Identify every line in the records below that contains the word "will", and copy each of those lines.

Dataset entries
+++++

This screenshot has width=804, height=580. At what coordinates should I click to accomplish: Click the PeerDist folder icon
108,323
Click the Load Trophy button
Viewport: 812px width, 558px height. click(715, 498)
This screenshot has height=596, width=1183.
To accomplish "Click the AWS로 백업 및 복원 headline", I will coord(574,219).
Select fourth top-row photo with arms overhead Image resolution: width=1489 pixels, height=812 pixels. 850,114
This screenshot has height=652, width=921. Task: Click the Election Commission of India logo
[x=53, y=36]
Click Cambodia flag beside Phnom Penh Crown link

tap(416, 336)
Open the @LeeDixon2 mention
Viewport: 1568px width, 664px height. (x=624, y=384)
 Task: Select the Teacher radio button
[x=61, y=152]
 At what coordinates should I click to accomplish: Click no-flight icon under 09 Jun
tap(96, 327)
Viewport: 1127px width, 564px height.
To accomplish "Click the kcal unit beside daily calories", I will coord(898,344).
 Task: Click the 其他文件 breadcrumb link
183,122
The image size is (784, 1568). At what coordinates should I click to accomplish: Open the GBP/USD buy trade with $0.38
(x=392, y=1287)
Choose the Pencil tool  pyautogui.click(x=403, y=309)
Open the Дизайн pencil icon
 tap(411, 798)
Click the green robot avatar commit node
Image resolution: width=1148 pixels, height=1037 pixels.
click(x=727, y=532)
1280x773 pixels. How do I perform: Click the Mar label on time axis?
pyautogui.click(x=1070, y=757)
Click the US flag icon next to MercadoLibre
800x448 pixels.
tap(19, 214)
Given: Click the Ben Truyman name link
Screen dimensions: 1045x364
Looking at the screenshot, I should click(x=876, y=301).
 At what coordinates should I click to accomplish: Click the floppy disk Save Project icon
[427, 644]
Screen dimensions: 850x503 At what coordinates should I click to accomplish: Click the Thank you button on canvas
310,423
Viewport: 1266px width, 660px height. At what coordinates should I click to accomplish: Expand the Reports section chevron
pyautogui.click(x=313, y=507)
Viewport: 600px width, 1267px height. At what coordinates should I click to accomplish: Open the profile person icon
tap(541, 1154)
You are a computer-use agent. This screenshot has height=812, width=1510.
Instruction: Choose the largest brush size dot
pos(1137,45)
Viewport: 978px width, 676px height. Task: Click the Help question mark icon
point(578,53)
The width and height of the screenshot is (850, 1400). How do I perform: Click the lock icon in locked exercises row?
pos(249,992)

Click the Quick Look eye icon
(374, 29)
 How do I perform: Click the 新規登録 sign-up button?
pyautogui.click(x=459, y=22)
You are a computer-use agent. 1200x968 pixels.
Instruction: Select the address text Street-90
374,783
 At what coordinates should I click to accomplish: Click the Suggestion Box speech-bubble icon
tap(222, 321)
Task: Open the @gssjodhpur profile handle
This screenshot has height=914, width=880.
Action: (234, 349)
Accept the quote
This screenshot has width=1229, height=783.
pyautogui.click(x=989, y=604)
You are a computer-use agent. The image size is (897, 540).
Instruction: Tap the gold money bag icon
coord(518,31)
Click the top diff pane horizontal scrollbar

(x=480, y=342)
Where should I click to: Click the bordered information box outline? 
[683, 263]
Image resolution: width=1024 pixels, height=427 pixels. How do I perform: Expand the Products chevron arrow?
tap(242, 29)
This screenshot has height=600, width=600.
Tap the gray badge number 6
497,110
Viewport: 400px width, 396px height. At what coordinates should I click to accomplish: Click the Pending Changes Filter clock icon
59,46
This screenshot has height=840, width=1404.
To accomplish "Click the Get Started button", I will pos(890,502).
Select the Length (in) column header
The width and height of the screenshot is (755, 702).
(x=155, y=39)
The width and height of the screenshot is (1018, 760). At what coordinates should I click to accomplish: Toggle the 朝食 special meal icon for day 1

+++++

**RESPONSE TO THE EXERCISE**
To accomplish "Click the AWS로 백업 및 복원 headline", I will coord(574,219).
To accomplish "Click the kcal unit beside daily calories", I will coord(898,344).
To accomplish "Click the Get Started button", I will pos(890,502).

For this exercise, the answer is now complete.